Last May, I traveled with fellow curator Diana N’Diaye to Armenia to conduct workshops as part of our My Armenia project. Since the initial topic of research was food traditions, we spent quite a bit of time sampling the local cuisine (for further research, of course). I am still carrying around the extra five pounds I gained on the trip, along with the memory of the delicious dishes we tried and some of the related cultural misunderstandings that ensued.
On a low table in the backyard of a home in Voskevaz, Armenia, lay a plate of dried fruit confections. We were invited to help ourselves. As I tried a dried peach stuffed with sugar, walnuts, and spices and a sort of homemade Fruit Roll-Up also stuffed with walnuts, one of the My Armenia research fellows, Harutyun Marutyan, commented that the dish was jokingly called “Armenian sneakers.” That’s what I heard at least.
We had come to Voskevaz for a day of fieldwork after our first workshop discussing research techniques on foodways and related Armenian traditions. My Armenia is multifaceted, with the ultimate task of increasing cultural tourism in the country and possibly contributing to a future Smithsonian Folklife Festival program. The research fellows, all native Armenians and trained ethnographers, will be documenting foodways this summer in the province of Vayots Dzor, south of the capital of Yerevan.
Further north, Voskevaz is a community settled many generations ago by Iranian Armenians. Since the collapse of the Soviet era, when it and other rural villages were divided into cooperative farms, farmers have developed a lucrative strawberry industry.
During a meeting with the mayor in the town hall, we were served mounds of fresh strawberries and strong Armenian coffee. A complex discussion of traditions in the village ensued, all in Armenian, with sporadic English translation for us Americans.

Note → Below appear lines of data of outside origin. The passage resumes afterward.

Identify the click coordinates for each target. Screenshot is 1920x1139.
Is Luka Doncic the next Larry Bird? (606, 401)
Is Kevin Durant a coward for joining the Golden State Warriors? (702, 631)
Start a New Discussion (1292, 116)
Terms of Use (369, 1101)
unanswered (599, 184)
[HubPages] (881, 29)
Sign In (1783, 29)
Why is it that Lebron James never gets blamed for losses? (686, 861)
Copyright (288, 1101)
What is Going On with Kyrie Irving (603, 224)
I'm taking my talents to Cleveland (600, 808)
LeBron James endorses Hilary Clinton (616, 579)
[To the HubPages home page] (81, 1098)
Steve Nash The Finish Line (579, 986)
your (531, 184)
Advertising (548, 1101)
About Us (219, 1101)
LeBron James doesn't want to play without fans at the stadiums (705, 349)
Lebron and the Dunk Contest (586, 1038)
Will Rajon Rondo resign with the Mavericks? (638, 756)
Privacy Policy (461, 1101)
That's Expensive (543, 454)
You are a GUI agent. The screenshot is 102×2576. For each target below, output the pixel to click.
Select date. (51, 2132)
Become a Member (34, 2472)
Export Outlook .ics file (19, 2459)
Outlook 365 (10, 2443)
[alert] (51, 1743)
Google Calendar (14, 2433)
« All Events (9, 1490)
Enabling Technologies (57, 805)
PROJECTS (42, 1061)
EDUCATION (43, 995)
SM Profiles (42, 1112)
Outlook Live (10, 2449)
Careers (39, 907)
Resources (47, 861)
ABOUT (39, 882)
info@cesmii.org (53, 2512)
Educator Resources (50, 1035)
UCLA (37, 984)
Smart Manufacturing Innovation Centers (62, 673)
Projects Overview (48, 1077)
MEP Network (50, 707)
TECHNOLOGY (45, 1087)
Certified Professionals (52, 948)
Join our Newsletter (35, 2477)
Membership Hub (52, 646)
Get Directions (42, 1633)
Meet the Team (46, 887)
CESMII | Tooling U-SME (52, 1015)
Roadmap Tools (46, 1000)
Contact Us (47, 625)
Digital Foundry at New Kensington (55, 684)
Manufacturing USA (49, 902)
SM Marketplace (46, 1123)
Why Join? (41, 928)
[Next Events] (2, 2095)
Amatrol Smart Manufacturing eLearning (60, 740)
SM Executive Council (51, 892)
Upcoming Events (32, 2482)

We visited home after home, sampling homemade wine and vodka, admiring gardens, enjoying strawberries straight from the vine and lavash hot from the oven, and always asking questions. We toured wine cellars, outdoor kitchens, home workshops, back gardens with beehives and bird pens.
By the time we reached the fifth house, where we were treated to salt-preserved fish and pickled vegetables, more dried fruit confections, and more homemade alcoholic beverages, you could see the wear on our faces. We agreed to visit one last home, the mayor’s, before we bid our village guides goodbye.
To my surprise, there were preparations for a whole barbecue meal (khorovats in Armenian) awaiting us. The barbecue crew was taking a batch of pork out of its fragrant tub of marinade and stringing it on long metal rods to be placed over a fire made of dried grape vines. How could we say no to a barbecue in our honor, the highest form of hospitality?
The meat preparation proceeded outdoors while the assembly of tomato and cucumber salad began indoors. As the only English-only speaker left at that point, I wandered and took photos throughout the festivities and in the storage room, hung with honeycomb and shelves heavy with canned vegetables and preserved fruit. I was treated to the first meat off the grill (usually reserved for the men tending the barbecue), accompanied by a liberal dose of vodka and an obligatory toast.
The table was laden with salads, lavash, and piles of scrumptious barbecued meat. The biggest chop was served onto my plate. I was well into polishing off the huge hunk of meat when the music began, courtesy of the grill masters who also brought along their instruments.
Despite being flanked by a research fellow on one side and a project staff member on the other who were valiantly trying to keep up the translation for me, I had very little idea of the nuances of what was going on. I was just happy to be there, eating a home-cooked meal in the company of villagers and researchers laughing and singing. In an attempt to find some common ground, the accordion player serenaded me with an Italian song and then broke into “Happy Birthday” (in Armenian, but with the familiar American tune).
By the time we finally left, most of us could barely stand. At the next morning’s workshop we were a little worse for the wear but ready to debrief our day in the field and the connections we made in the village.
When I explained the story about the Armenian sneakers, everyone laughed, especially Harutyun. Turns out he was saying Armenian Snickers which made a lot more sense. I had misunderstood his accent. I wondered how many other cultural disconnects had occurred during our day in Voskevaz. Clearly the language barrier and my lack of understanding of cultural nuances caused me to miss, and misunderstand, a great deal.
I knew I had learned much during our day in the village. Tasting homemade food and wine, seeing people’s homes, and feeling the warmth of their hospitality was, for me, as important as understanding their words. Still, Snickers versus sneakers is a pretty big leap. As funny as it was, it was humbling to discover my mistake.
The moral of the story for me is, even in the midst of making cultural connections, beware the disconnects as well, and always ask questions. You will never know everything about another culture, but you will experience it on many levels if you keep your eyes and ears open. And, eventually, you might figure out the difference between a candy bar and footwear.
Betty Belanus is a curator and education specialist at the Center for Folklife and Cultural Heritage. She tries to use all her senses when doing fieldwork, but apparently needs to be more attentive in the hearing department.